MAC recommends retaining
Graduate route in its
current form

On 14 May 2024, the Migration Advisory Committee (MAC) published its rapid review of the UK’s Graduate visa route.

The review was commissioned by the Home Secretary in March this year, and forms part of the government’s five-point plan to reduce net migration. Among other areas, the MAC was asked to investigate any evidence of widespread abuse of the Graduate route and to analyse whether the post-study immigration route is undermining the integrity and quality of the UK’s higher education sector.

In the report’s accompanying letter to the Home Secretary, Chair of the MAC Professor Brian Bell responded: “We have not found evidence of widespread abuse on the Graduate route, where we define abuse as deliberate non-compliance with immigration rules, and we conclude that the route is not undermining the integrity and quality of the UK higher education system.

However, we have reason to believe that some agents and subagents recruiting international students are mis-selling UK higher education and exploiting students in the process.

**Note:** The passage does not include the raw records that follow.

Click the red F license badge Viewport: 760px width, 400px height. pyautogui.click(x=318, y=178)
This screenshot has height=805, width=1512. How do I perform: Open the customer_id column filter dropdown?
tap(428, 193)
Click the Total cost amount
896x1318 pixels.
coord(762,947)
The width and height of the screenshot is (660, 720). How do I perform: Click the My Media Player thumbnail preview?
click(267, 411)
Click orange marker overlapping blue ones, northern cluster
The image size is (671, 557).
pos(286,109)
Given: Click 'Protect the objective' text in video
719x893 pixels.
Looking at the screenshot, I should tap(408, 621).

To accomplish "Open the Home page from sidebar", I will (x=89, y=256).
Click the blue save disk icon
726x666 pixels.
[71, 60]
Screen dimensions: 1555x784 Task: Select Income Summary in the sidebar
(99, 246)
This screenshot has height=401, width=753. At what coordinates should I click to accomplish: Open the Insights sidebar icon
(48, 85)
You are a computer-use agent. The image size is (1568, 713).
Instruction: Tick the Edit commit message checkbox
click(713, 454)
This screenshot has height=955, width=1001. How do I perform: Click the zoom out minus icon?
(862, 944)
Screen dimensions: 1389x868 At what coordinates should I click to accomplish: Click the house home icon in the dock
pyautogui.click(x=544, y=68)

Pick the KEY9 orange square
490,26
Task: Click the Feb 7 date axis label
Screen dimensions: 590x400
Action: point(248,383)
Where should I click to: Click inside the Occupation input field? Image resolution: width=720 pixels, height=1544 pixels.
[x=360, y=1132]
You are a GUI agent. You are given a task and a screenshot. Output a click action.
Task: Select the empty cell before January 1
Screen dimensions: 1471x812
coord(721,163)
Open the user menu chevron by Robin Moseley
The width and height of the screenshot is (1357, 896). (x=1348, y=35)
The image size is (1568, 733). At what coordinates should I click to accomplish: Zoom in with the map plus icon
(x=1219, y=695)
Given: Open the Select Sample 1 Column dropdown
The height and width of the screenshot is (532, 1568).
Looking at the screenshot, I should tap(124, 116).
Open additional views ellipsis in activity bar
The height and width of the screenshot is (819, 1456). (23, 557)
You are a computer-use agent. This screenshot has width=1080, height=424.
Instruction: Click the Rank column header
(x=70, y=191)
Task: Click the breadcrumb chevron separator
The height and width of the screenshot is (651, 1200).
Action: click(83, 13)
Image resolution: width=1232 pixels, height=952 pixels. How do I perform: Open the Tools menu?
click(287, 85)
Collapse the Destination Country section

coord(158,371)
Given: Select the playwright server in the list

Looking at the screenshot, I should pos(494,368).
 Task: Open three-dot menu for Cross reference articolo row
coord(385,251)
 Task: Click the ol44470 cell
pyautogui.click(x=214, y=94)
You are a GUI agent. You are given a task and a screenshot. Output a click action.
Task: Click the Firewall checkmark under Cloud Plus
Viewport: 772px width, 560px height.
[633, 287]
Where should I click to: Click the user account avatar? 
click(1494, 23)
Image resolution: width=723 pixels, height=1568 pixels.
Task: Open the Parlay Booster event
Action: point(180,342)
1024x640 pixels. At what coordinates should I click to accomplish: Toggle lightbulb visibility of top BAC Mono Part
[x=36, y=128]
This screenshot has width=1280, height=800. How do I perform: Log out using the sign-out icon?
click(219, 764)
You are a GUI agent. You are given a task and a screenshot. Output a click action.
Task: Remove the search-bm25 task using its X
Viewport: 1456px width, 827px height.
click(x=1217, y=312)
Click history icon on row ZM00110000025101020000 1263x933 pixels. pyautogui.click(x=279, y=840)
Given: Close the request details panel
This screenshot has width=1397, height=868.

We expect the impact on public finances of Graduate visa holders on the route to be small but positive, as most appear to work, are young, and have no recourse to public funds.”

The 70-page report provides new evidence on who is using the Graduate route and what they are doing whilst on the visa and sets out a series of recommendations to advise the government on the future of the route.

The MAC’s 3 recommendations

The committee’s rapid review concluded that based on its analysis, the Graduate route is broadly achieving the objectives set out by the Home Office, while also supporting government education policy as outlined in the International Education Strategy.

The MAC also provides three sets of recommendations for the Home Office to consider, as follows.

Retaining the Graduate route:

First and foremost, the committee recommends retaining the Graduate route in its current form and warns the government against implementing additional restrictions or closing the route entirely.

The MAC acknowledges that international student fees help make up the financial deficit that universities have from teaching domestic students and research, and warns that significant restrictions to the Graduate route should only be considered once the structural funding issues in the higher education sector have been addressed.

The report also points out that changes to the rules on student dependants which were implemented in January and are in effect a change to the dependant rules of the Graduate route, will likely have a significant impact on Graduate route usage going forward.

Whilst initial data suggests these changes are already substantially reducing international student numbers, the committee believes their full impact should be assessed before considering further changes.

Mandatory registration system for recruitment agents:

As part of its review, the MAC found some examples of bad practice from certain recruitment agents in providing misleading information to prospective international students.

The second recommendation is therefore for the government to establish a mandatory registration system for international recruitment agents and subagents to help ensure that the quality of UK higher education is upheld, and students are protected from exploitation.

This recommendation goes on to suggest that that universities should be required to publish data on their spend on recruitment agents and the number of international students recruited through such means annually as a starting point to improving disclosure.

Data and monitoring:

Finally, the MAC has provided several recommendations on data and monitoring for the route and the wider immigration system which are outlined in the report.

The recommendations are:

  • That the government only opens new routes or makes significant policy changes when it has a plan for how it will collect and monitor data to assess the effectiveness of the route and understand wider impacts.
  • That the Home Office introduces a requirement for universities to provide it with confirmation of the course outcome (e.g. class of degree) on the Student route, in addition to confirmation that a course has been successfully completed which is currently required when an individual applies for a Graduate visa.
  • That the Home Office undertakes a review of the data variables used for analytical purposes across the largest visa routes (including the Skilled Worker route, Student route and Graduate route) to develop a clear definition of what these data represent, and the quality of each variable collected.
  • That the government explore and make further use of the HO/HMRC matched data.

Next steps

The Home Office will now review the MAC’s report and consider which recommendations, if any, it will take forward.

The government’s recent immigration policy changes send a clear message that it is taking action to cut net migration to the UK, and the Graduate route could be its next target.

However, the higher education sector has repeatedly warned against making drastic changes to the Graduate route as the sector is heavily reliant on the income that international students bring. The MAC report echoes this sentiment, cautioning: “We repeat the observation that we made in our last Annual Report that the government needs to consider the total impact of a policy change rather than simply its effect on net migration.”